During the period 2004 and 2010, 5896 patients were seen at the Center for Celiac Research at the University of Maryland. Of these, 347 participants met the criteria for diagnosis of “Gluten Sensitivity” reflecting about 6% of the patients seen[12]. These gluten triggered symptoms included abdominal pain (68%), eczema and/or rash (40%); headache (35%); “foggy mind” or difficulty focusing (34%); fatigue (33%); diarrhea (33%); depression (22%); anemia (20%); numbness in the legs, arms or fingers (20%); and joint pain (11%)[12]. The proportion of patients with NCGS in this study extrapolated to the general population estimated an enormous prevalence of NCGS compared with that previously seen in prior studies. Based on our review, the estimation of the prevalence of NCGS ranges widely from 0.6% to 6%, a ten-fold difference. As identified, the prevalence of NCGS in the general population may exceed that of CD - now estimated at 1%[5]. However this appears to be a high estimate based solely on symptomatology.

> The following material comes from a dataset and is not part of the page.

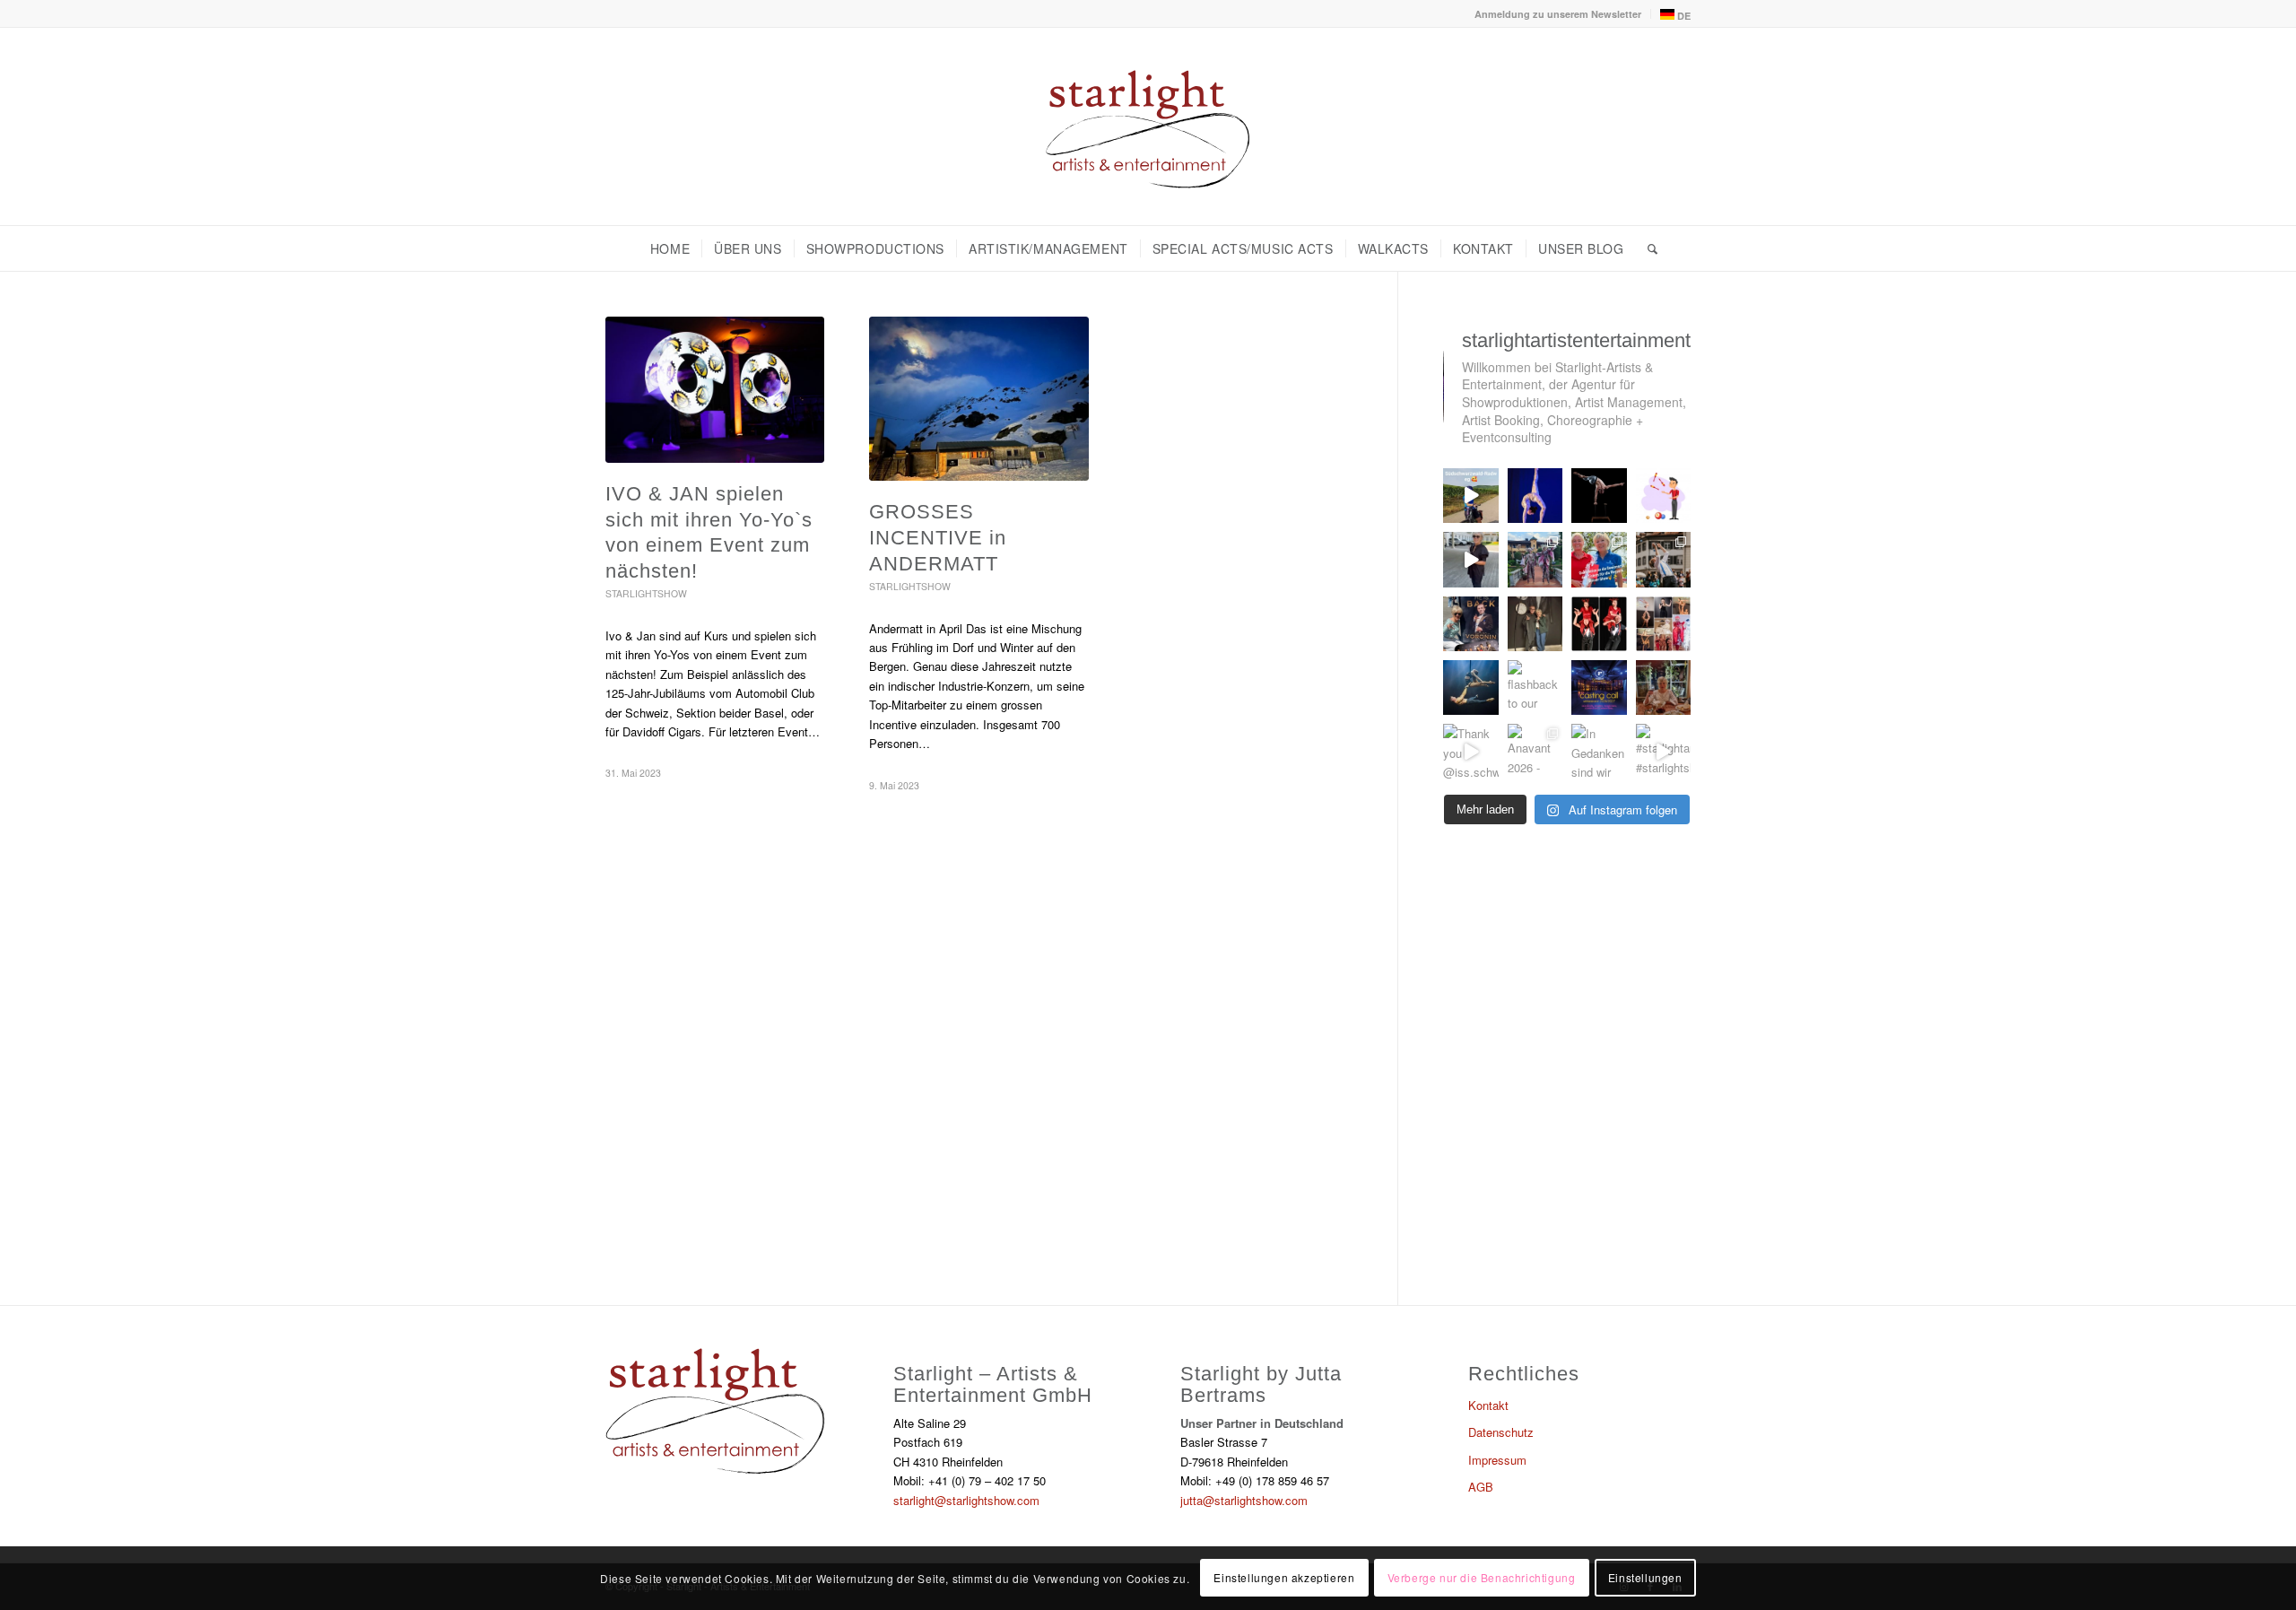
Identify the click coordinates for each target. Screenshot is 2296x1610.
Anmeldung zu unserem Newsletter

As NCGS is a relatively “new” entity compared to CD, it is also unclear whether or to what extent genetic or environmental risks might predispose individuals to this disorder. Studies have suggested gender contributions with the female to male prevalence ratio between 3:1[13,14] to 5.4:1[15], indicating a female predominance in NCGS. This may however reflect the observation that female patients are more prone to reporting gluten-related symptoms thus leading to referrals for further work-up as seen in a United Kingdom study in 2014[16]. There has also been a heightened interest in the association of NCGS with other medical conditions. An overlap between irritable bowel syndrome (IBS) and NCGS has been suggested since most of the gastrointestinal symptoms in NCGS resemble IBS (similar Rome III criteria), including abdominal pain/discomfort, bloating, diarrhea and constipation[15]. There is also a debate as to whether a GFD can help symptom resolution in IBS after excluding CD, as clinical trials have shown that GFD can reduce symptoms in patients with diarrhea-predominant IBS (IBS-D)[17]. Although recent research has suggested that a low fermentable oligo-, di-, mono-saccharides and polyols (FODMAPs) diet, regardless of gluten content, improves symptoms in IBS[18]. Given the close symptomatic resemblance between NCGS and IBS, prevalence estimates may be unclear as patients with NCGS could be mislabeled as IBS.

PATHOGENESIS

The pathobiology of NCGS is poorly understood, hotly debated and under intense research (Figure 1). NCGS potentially involves many triggers as are seen in CD and IBS. The initiating event in NCGS mainly involves exposure of gut epithelium to gluten containing foods leading to immune-mediated and/or non-immune mediated responses. Whereas CD shows increased gut permeability, NCGS shows a decreased gut solute permeability with increased epithelial barrier and elevated expression of the tight junctional component claudin-4[19-21]. Due to the lack of evidence for T-cell involvement and the apparent contribution from toll-like receptors (e.g., TLR-2, TLR-1)[21], NCGS may be more of an innate rather than adaptive immune response. Since specific triggers are not clear in NCGS, this could make NCGS a relatively different pathobiological entity from other gluten related conditions like CD and WA[20,22]. Changes in the gut microbiome (dysbiosis) produced by gluten consumption[23] may also influence NCGS. This predominantly innate TLR based systemic response potentially incited by changes in microbiota was further supported by the increased levels of LBP (lipopolysaccharide binding protein) and soluble CD14 proteins[24]. Additionally there is evidence for NCGS developing in individuals with some genetic predispositions (e.g., HLA-DR4, HLA-DR2)[21], which is higher than general population but lower than patients with CD who have a strong genetic component. However, currently this association does not appear to be as clear[21,22].

Figure 1.

Figure 1

Toll like receptors act as primary sensors to gliadin and non-gluten proteins like alpha amylase/trypsin inhibitors, and microbiota derived signals in non-celiac gluten sensitivity. Dysregulated microbiota also release lipopolysaccharide (LPS) in circulation which result in production of LPS-binding protein (LBP) from gastrointestinal and hepatic epithelial cells and soluble CD14 (sCD14) from monocytes/macrophages. This leads to activation of transcription factor nuclear factor-kappaB (NF-κB), which controls the expression of an array of inflammatory cytokine genes resulting in recruitment of neutrophils and macrophages. In contrast to CD, there is limited dendritic cell activation, resulting in reduced expression of Treg cells, reduced FOXP3, TGFβ, IL-10. All these factors with increased expression of claudin-4 culminate in reduced intestinal permeability and increased epithelial barrier. Gut dysbiosis can also promote inflammation through expansion of pro-inflammatory pathobionts. TLRs: Toll like receptors.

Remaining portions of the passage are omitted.